(Extracted data entries)
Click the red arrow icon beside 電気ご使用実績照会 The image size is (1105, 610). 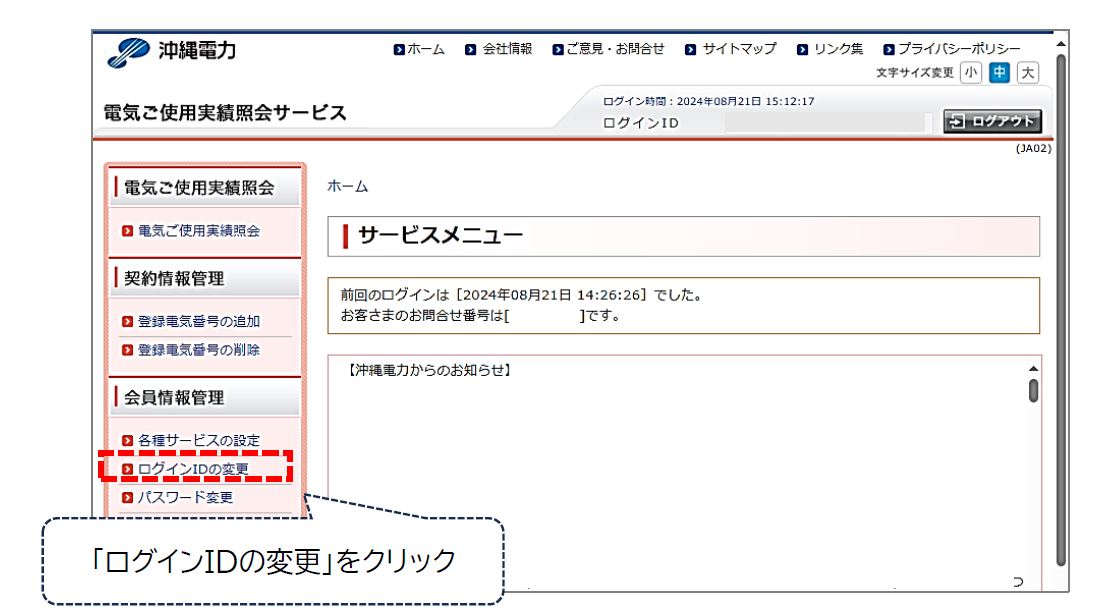click(127, 231)
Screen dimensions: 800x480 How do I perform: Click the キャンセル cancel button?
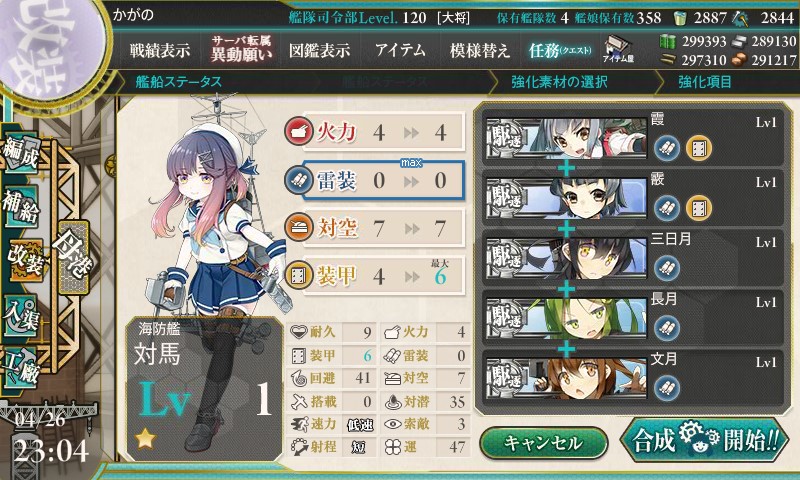click(543, 443)
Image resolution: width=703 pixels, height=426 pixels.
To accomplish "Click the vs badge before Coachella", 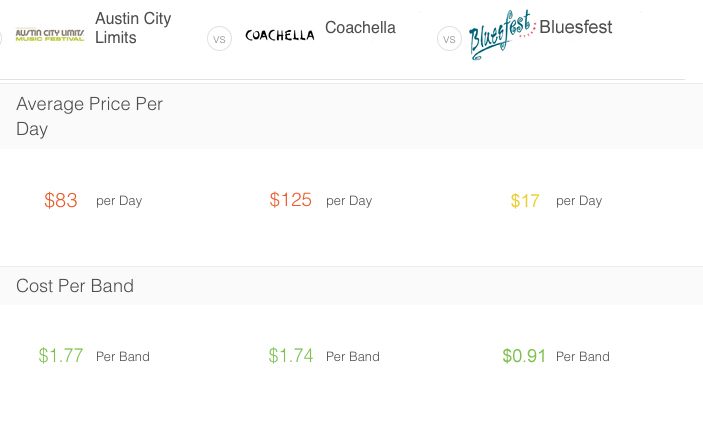I will click(219, 39).
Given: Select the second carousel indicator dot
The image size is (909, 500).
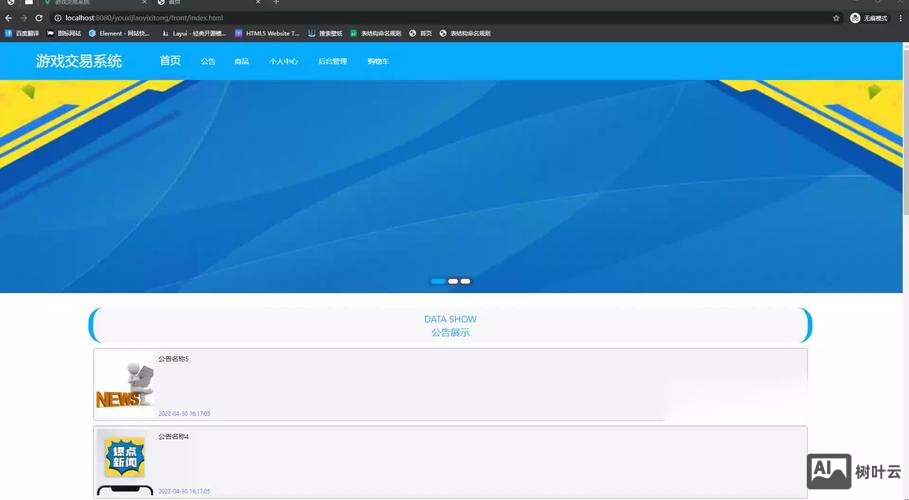Looking at the screenshot, I should (453, 281).
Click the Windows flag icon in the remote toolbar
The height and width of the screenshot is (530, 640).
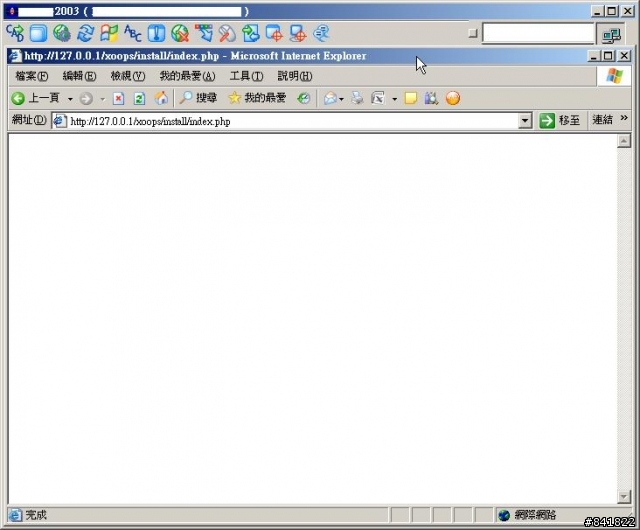pos(109,33)
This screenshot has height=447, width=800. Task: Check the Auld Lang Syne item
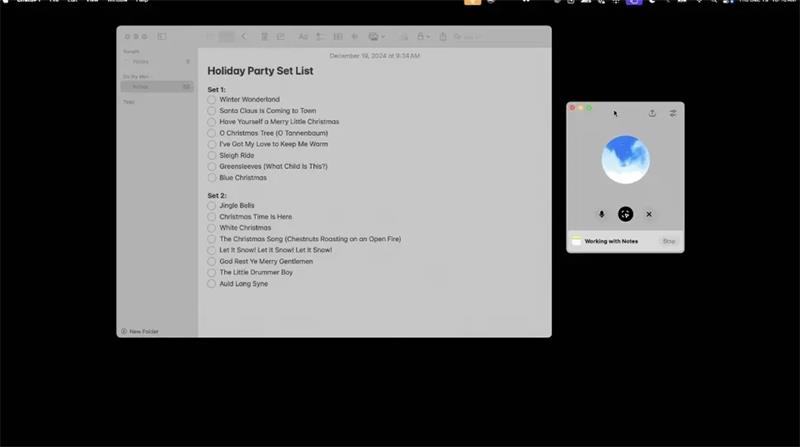pos(212,284)
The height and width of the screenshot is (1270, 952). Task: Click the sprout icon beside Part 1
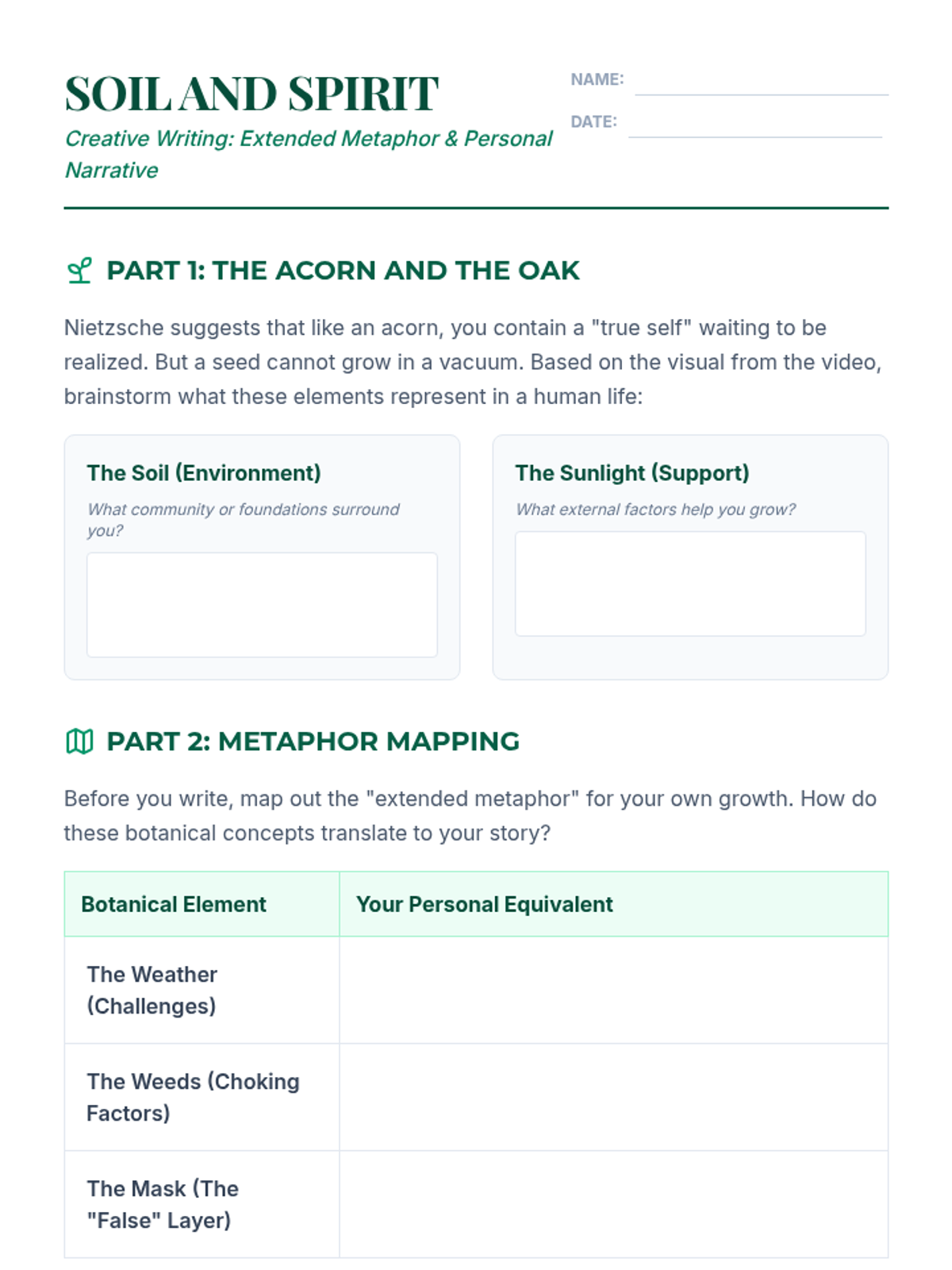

## BRIEF
Where a line contains "The height and width of the screenshot is (530, 640).", begin there and transcribe every line through the last one of the records above, exactly and with no pictures.

## ANSWER TO THE EXERCISE
The height and width of the screenshot is (530, 640).
pos(109,33)
This screenshot has height=447, width=800. Task: Check the Auld Lang Syne item
pos(212,284)
The height and width of the screenshot is (1270, 952). Task: Click the sprout icon beside Part 1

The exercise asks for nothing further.